Renommez « screenshot » en « image » dans les lignes allant de celle qui contient « Find the location » jusqu'à la fin des données, bornes comprises, puis reproduisez ces seules lignes sans autre modification et sans les images.

------------------------------------------------

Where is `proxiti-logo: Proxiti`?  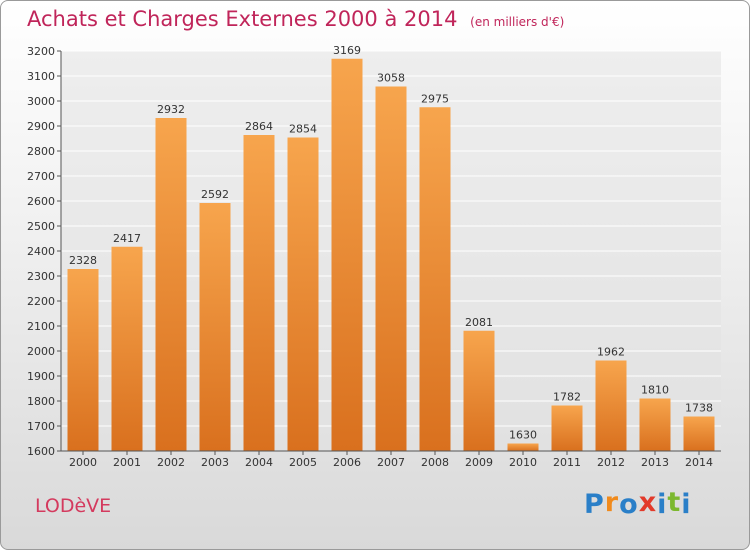
proxiti-logo: Proxiti is located at coordinates (638, 504).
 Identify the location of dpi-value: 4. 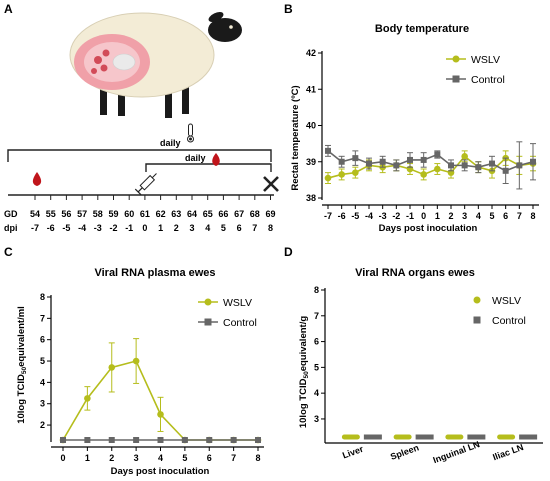
(208, 228).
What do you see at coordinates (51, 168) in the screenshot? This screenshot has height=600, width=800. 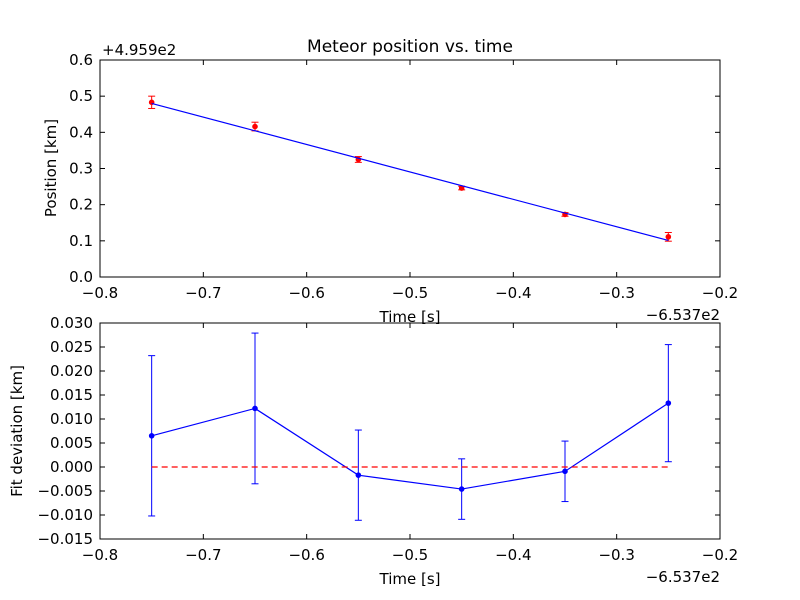 I see `y-axis-label: Position [km]` at bounding box center [51, 168].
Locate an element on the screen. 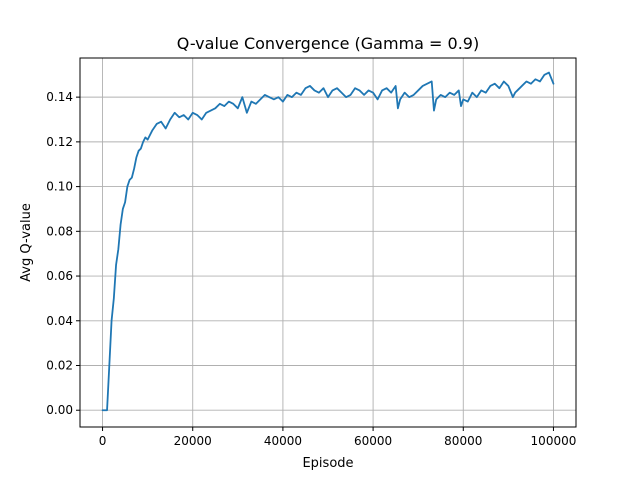  x-tick-label: 20000 is located at coordinates (193, 441).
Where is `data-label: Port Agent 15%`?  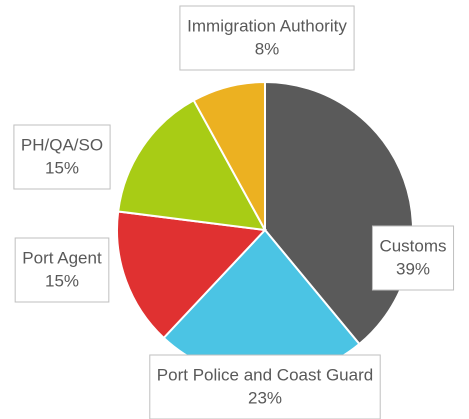
data-label: Port Agent 15% is located at coordinates (62, 270).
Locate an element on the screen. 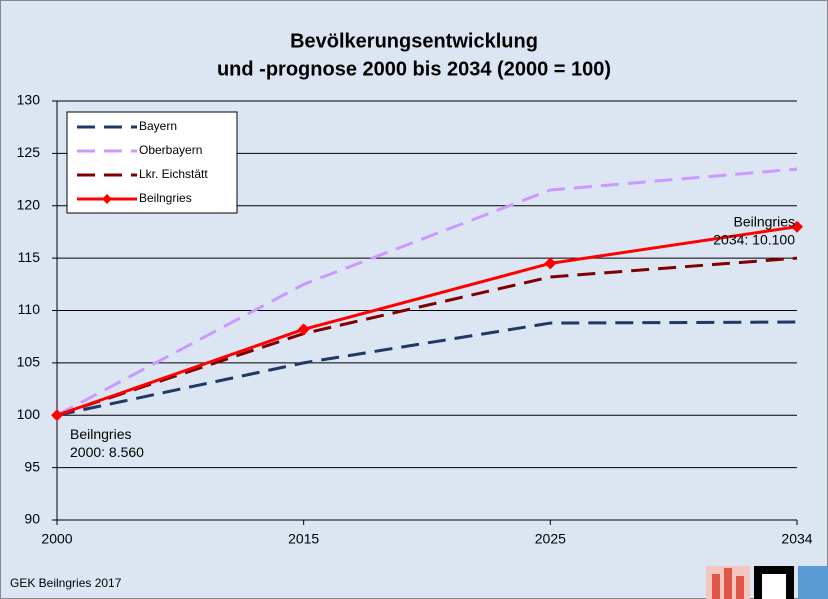 This screenshot has width=828, height=599. y-tick-label: 90 is located at coordinates (32, 519).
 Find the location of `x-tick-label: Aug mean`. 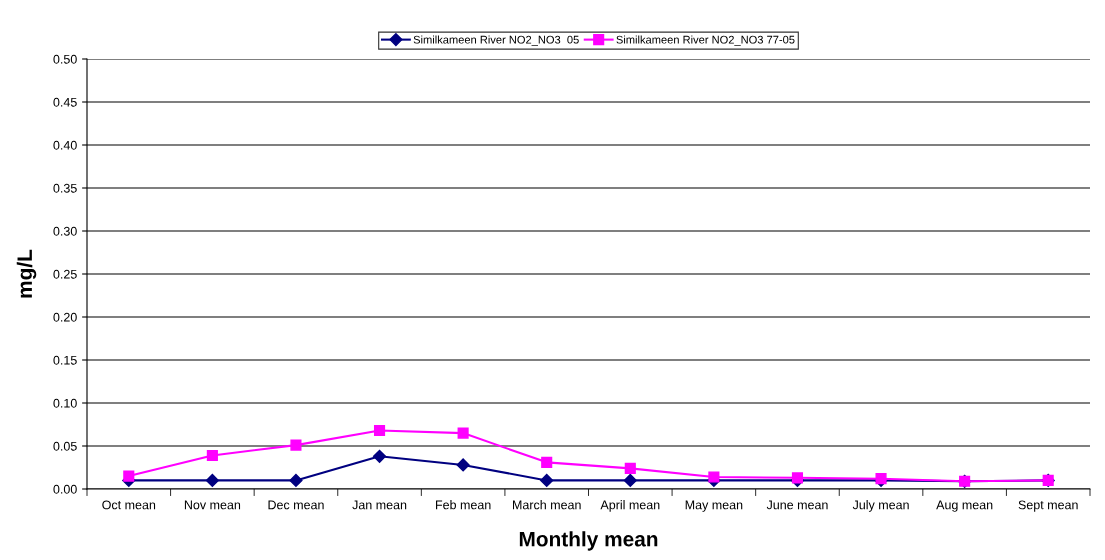

x-tick-label: Aug mean is located at coordinates (964, 506).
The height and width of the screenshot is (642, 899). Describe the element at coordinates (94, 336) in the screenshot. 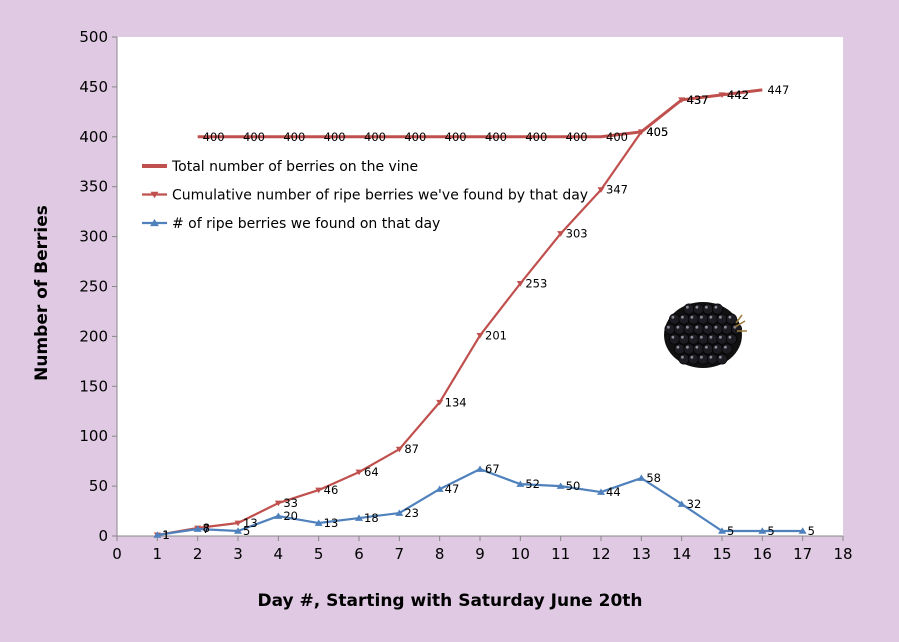

I see `y-tick-label: 200` at that location.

------------------------------------------------

> _Réponse attendue_:
 Find the location of `x-tick-label: Aug mean`. 

x-tick-label: Aug mean is located at coordinates (964, 506).
The height and width of the image is (642, 899). Describe the element at coordinates (94, 336) in the image. 

I see `y-tick-label: 200` at that location.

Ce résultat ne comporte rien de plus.